Le 16 aout, «ma» Karin arrivera et ensemble nous reprendrons la mer, le chant des baleines, les espiègleries des phoques, la pêche à la morue et aux truites, ce sera le partage pour nos retrouvailles. En attendant, ce soir devant ma soupe chaude, un immense iceberg s’est désintégré juste sous nos yeux éberlués. La cabane est située un peu à l’écart des autres avec une vue imprenable sur l’océan arctique où un petit point rouge a bien risqué sa peau. Au mois d’avril, avec des jeunes de Bout de vie, nous étions arrivé à Oqaatsut en chiens de traineau par la baie qui était gelée. J’avais dis à Rémi : tu vois, un jour je reviendrais ici, dans cette cabane, pour y passer un bout de ma vie… Une fois de plus, ma pensée s’est réalisée…
Mercredi 9 aout à 15h, je serai en direct avec le Festival du film d’aventure des Diablerets dans les Alpes Vaudoises en Suisse. Dume Benassi a pris ma place de membre du jury et à l’occasion de la projection de son dernier film sur ses 15 titres de champion du monde de triathlon (sur une patte), je répondrai en direct aux questions de l’extraordinaire Jean- Philippe Rapp… Pour conclure ma bafouille, je reprendrai une belle maxime de Sylvain Tesson: Arriver sans savoir si tu vas rester, partir en sachant que tu vas revenir…
PS : Jo Zef vient de s’évanouir, je lui ai annoncé que Norra viendra le rejoindre avec Karin ! Il est quand même fragile je trouve !!!!!!!!!!!!!!!!!!!

☆ ☆ ☆ ☆

## CONSIGNE ÉCRITE A:
En une à trois phrases, expliquez ce qui permet d'écrire « Une fois de plus, ma pensée s'est réalisée » dans l'extrait.
## CONSIGNE ÉCRITE B:
Recopiez le listing depuis son début jusqu'à la ligne contenant « Task: Click the », celle-ci comprise, sans les images.
L'extrait et le listing n'ont pas la même origine.

## LISTING:
☆ ☆ ☆ ☆

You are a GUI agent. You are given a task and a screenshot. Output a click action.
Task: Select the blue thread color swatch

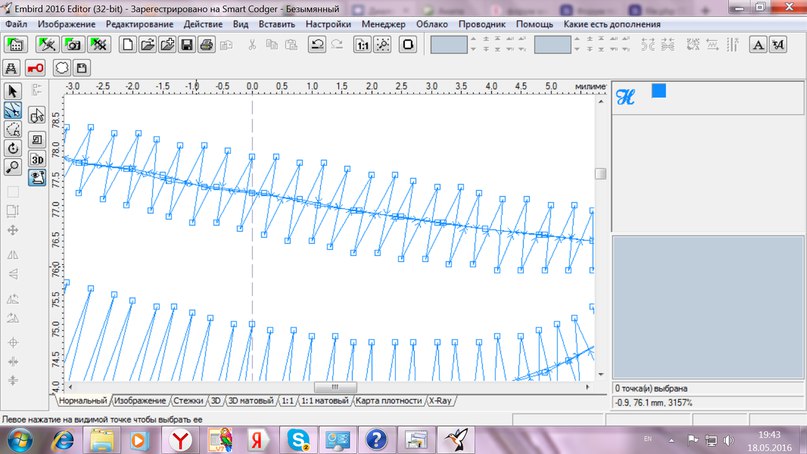tap(658, 92)
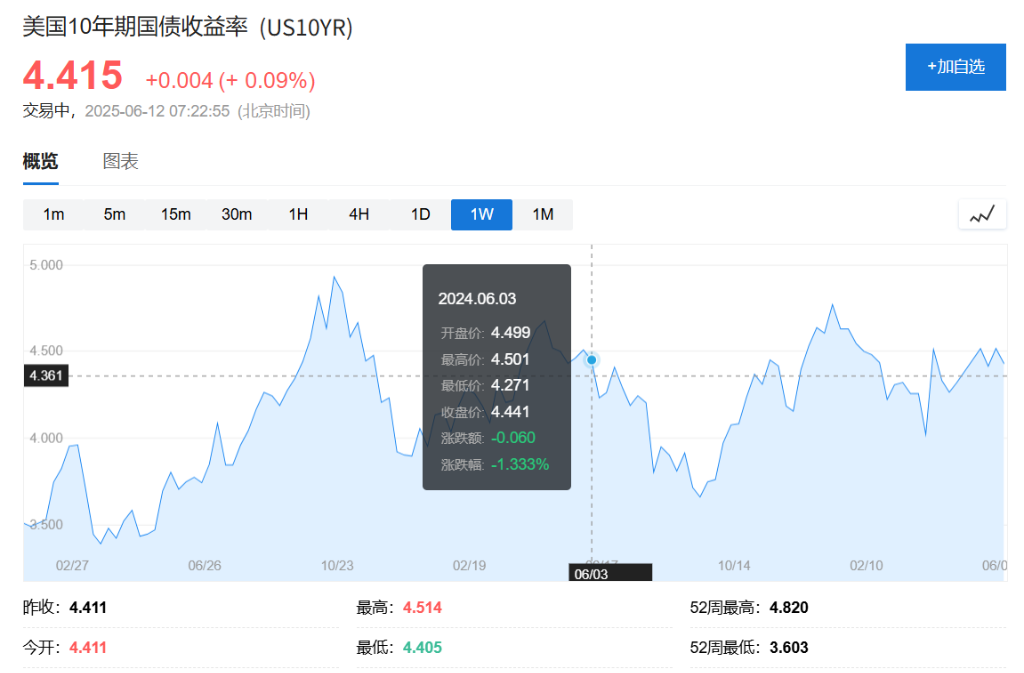The height and width of the screenshot is (673, 1024).
Task: Click the tooltip showing 2024.06.03 data
Action: 497,378
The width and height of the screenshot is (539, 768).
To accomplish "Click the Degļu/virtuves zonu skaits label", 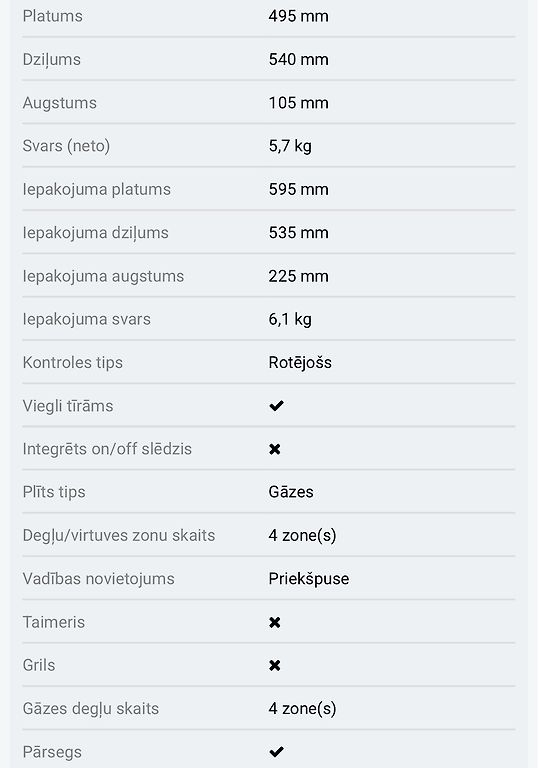I will pos(119,535).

☆ ☆ ☆ ☆

## BONNE RÉPONSE A:
En avril, lors de l'arrivée à Oqaatsut en traîneau à chiens avec des jeunes de Bout de vie, il avait été annoncé à Rémi qu'un jour il y aurait un retour dans cette cabane pour y passer un bout de vie. Ce retour a eu lieu, puisque le séjour se déroule maintenant dans cette cabane, face à l'océan arctique.

## BONNE RÉPONSE B:
You are a GUI agent. You are given a task and a screenshot. Output a click action.
Task: Select the blue thread color swatch

tap(658, 92)
The height and width of the screenshot is (673, 1024).
Task: Click the tooltip showing 2024.06.03 data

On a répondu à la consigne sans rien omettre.